そうやって数分、俺が悩んでいると横手からしわがれた声が聞こえてきた。
「見つけましたぞ、和也様」
振り向いたら、鼻が長く伸びている頭の禿げ上がったとても人間とは思えないやつがいた。悪魔ってわけじゃなさそうだが、どうして俺の名前を知っているのか。俺はそのことについて尋ねた。
「私はフィレモン様の使いでイゴールと申します。とりあえず、その少女を放してどうぞおかけになってください」
どこにと、そんな返答をする暇もなく、一瞬で俺がいたところは青一面の大きな部屋になっていた。
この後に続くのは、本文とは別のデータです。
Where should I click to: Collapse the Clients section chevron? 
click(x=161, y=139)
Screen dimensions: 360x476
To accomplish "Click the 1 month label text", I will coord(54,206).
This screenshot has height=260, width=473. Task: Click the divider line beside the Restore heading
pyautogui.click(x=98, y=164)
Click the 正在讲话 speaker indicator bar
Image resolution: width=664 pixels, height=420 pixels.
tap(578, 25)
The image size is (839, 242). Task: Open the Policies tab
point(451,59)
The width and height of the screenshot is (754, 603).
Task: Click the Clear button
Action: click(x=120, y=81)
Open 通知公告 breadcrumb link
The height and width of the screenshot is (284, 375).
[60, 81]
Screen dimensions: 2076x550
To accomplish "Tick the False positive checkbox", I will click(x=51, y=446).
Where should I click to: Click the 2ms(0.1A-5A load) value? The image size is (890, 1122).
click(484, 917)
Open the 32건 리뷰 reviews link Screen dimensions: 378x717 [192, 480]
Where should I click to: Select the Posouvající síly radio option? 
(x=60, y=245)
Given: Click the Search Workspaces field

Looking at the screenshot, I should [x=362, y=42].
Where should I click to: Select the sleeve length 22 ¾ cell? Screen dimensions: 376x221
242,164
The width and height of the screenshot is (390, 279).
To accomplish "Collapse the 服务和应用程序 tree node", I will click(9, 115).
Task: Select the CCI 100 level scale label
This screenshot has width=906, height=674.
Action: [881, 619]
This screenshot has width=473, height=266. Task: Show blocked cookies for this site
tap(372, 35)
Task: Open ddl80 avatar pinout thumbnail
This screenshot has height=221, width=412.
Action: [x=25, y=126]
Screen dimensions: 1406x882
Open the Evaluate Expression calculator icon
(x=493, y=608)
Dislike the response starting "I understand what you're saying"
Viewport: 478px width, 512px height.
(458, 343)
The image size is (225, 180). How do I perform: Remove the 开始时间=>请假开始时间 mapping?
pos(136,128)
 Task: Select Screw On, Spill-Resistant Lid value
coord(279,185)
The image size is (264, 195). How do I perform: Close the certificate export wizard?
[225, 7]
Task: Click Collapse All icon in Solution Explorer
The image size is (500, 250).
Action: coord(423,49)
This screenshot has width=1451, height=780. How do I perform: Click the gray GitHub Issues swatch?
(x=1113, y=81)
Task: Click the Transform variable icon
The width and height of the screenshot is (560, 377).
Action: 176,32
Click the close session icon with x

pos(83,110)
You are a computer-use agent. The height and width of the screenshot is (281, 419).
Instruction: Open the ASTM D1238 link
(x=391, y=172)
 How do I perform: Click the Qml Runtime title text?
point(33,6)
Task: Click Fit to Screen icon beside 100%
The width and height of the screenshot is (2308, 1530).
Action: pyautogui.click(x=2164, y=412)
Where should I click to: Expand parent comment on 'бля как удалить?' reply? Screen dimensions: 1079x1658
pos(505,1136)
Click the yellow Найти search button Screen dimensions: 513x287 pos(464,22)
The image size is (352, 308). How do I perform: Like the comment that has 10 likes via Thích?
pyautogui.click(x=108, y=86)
部屋にはイゴールと名乗った男のほかに目隠しをしてピアノを弾く男と、歌っている女がいる。その二人の奏でる音楽はこの俺の心を落ち着かせて、さっきまでのこのガキに対しての憤りなんかも静ませてくれた。
「紅茶でよろしいでしょうか」
「あ、ああ」
戸惑いはあったがまずはガキとロボットをソファに上げておいてから俺も座り、出された紅茶を頂いた。美味いもんなんだな。初めて飲むものが嫌悪ではなく喜びの感情を引きずり出してくれるのはありがたい。
「藤堂様、これを」
イゴールは宝玉を三個、懐から出してきた。早速自分に使った。宝玉が光を放出し、痺れと背中の痛みを取り去ってくれた。クソガキにも使うと、目に見える外傷はないから分かりにくいが顔色から治癒されていくことがわかった。続けてロボットにも使用すると先ほどと同じく光を放出する。
「効いてんのか?」
「問題ありません。これほど精巧に作られた人形はもはや人と違いはさほどありませんので」
「そういうもんか。おい、もう起きてんだろうがクソガキ」
俺が金の頭をぺしぺし叩くと、クソガキはむくりと体を起こした。
「……誰がクソガキか、私はエヴァンジェリンだ。茶々丸、大丈夫か」
「はい。損傷は修復されました」
ロボットのほうも大丈夫なようだった。二人は起き上がって部屋を観察したあと俺のほうに顔を向けてきた。
さて、これからどうなることやら。